[Document passage]:
What Differentiates Baldrige Award Winners
Part 1 of 3
Over the last twenty years working with dozens of organizations on Baldrige assessments and with five Baldrige Award winners, I’ve identified seven characteristics that differentiate organizations with sound management systems from those without. Here are the first two:
1. They think process. All work is process. The process flows through people: those who supply it on the front end, those who use those materials to produce products or services, and those customers who receive the products or services.
Companies don’t naturally think process, often because their structures prevent it. They organize around functions—finance, human resources, operations, administration, etc.—but processes, especially those processes critical to a company’s success, are not bound by functions. They are cross-functional. Mediocre companies manage their functions but not their processes. When problems occur, they blame them on departments or work units or, if their “culture of blameology” is really mature, on specific individuals. W. Edwards Deming believed that less than 4% of the problems any company faces can be attributed to individual employees. Leaders blame people when they should be blaming—and managing—the process.
2. They act on data. At Medrad, the world’s leading manufacturer of disposable medical imaging products, the mantra is: “How do we know that?” No assumptions. No best guesses. No unsupported claims. No slack for office or position. If you lack accurate, reliable, and timely data to define a problem, propose a solution, improve a process, develop a plan, serve a customer, review performance, or do any other task that depends on sound data for success, you cannot proceed. You manage by fact or you fail.

[Problem statement]:
Continue the passage on what differentiates Baldrige Award winners from where it stops.

[Provided material]:
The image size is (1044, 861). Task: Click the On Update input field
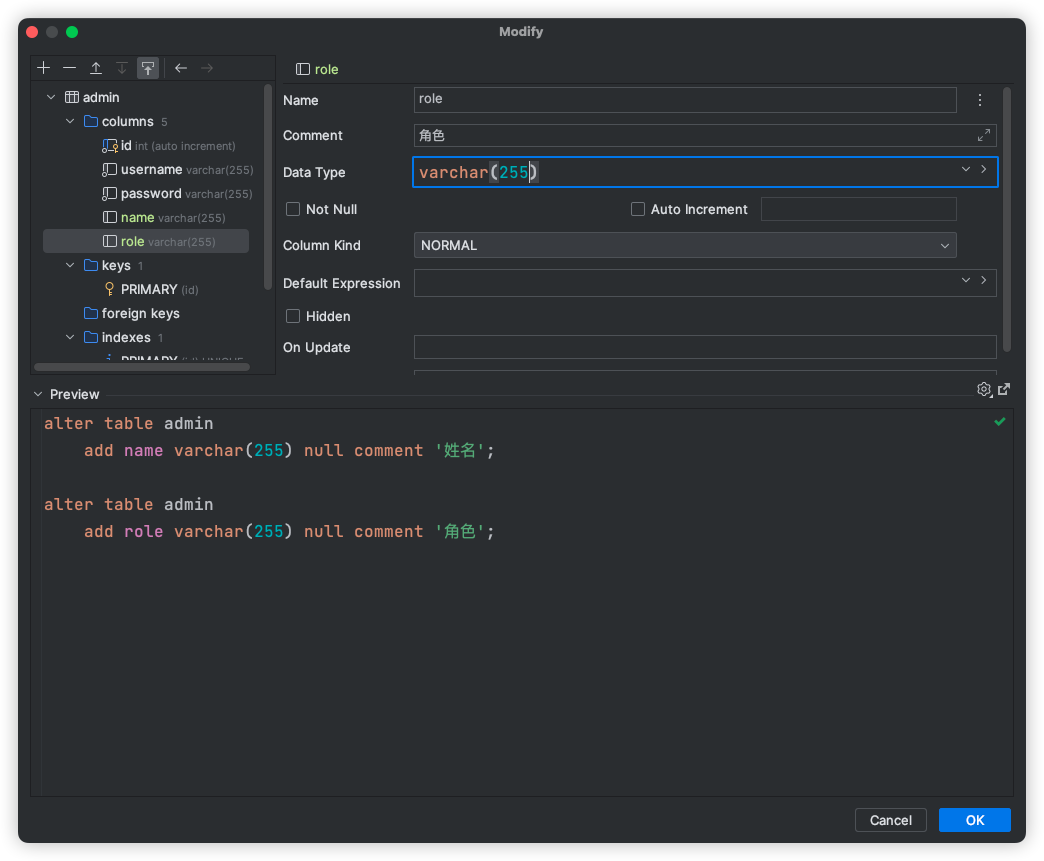tap(705, 347)
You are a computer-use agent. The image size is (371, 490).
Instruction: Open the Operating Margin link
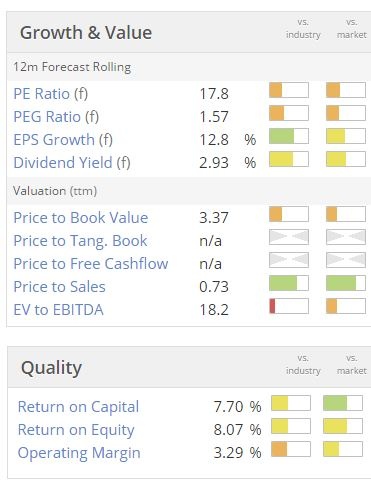[x=79, y=453]
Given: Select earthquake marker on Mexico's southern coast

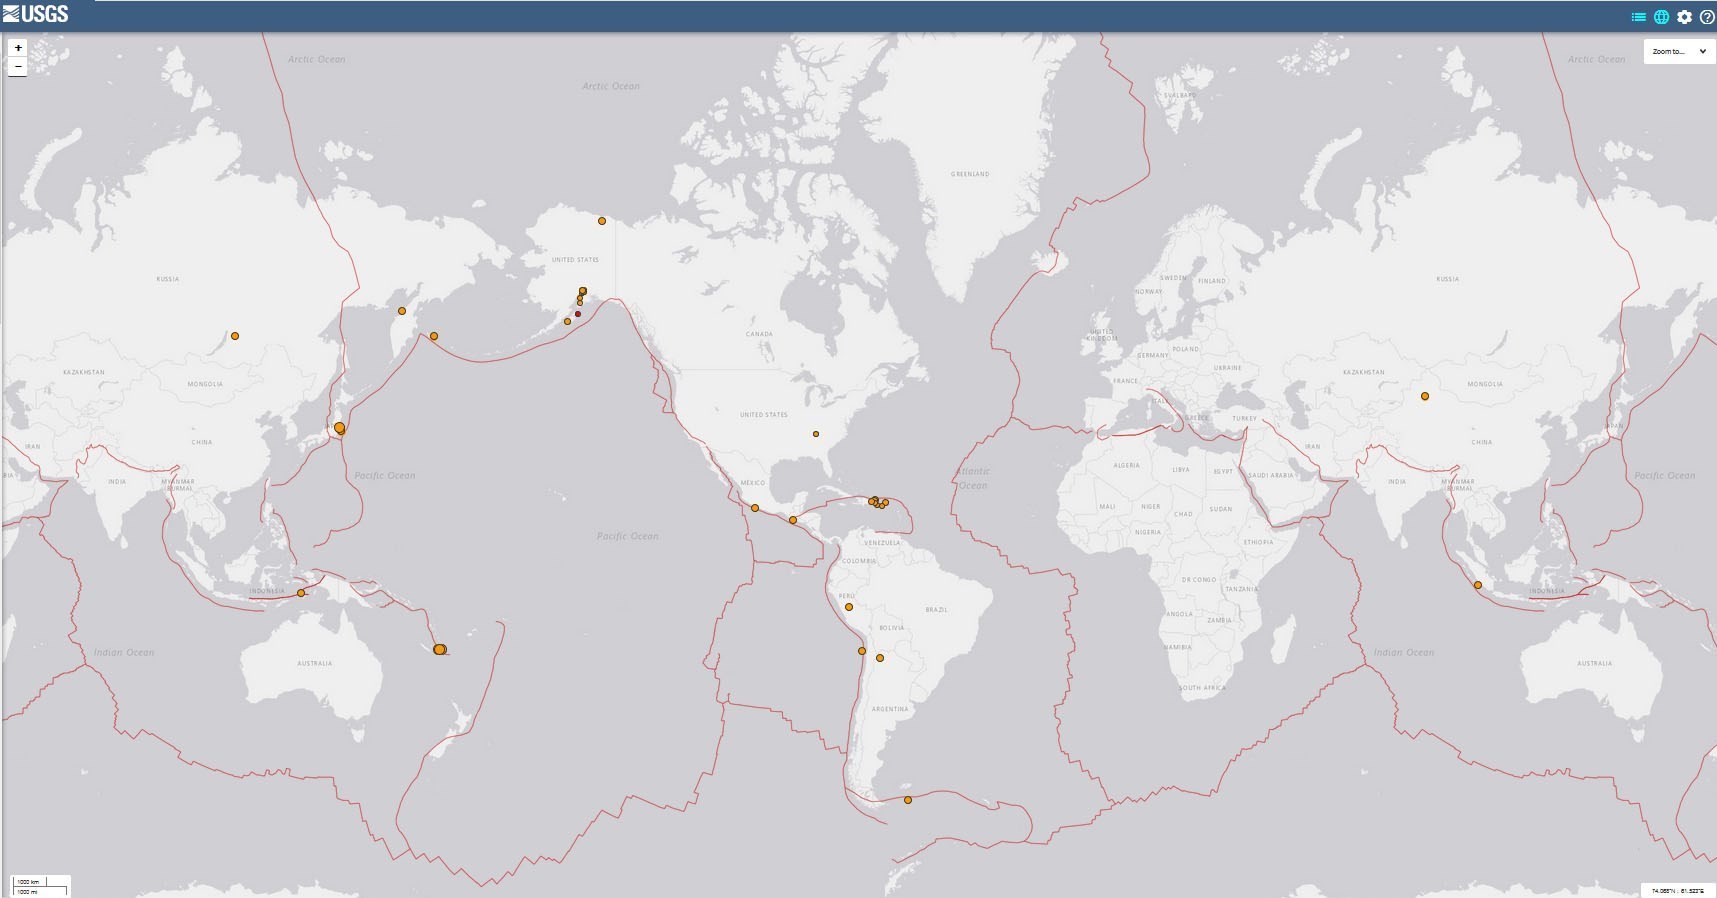Looking at the screenshot, I should coord(755,508).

[Response]:
Companies like to think they rely on data to make decisions, but an assessment of their performance measurement systems will likely prove them wrong. Most do a fine job of measuring financial performance but that’s about it. They may have customer and employee satisfaction survey results once a year. Product or service quality measures. A few other random measures and little else. That’s not a measurement system. A measurement system includes indicators of performance for every area critical to the company’s success. It includes in-process and end-of-process measures. It shows trends and compares your performance to that of your competitors, industry best, or world-class benchmarks. Leading a company with anything less is like flying a plane without gauges.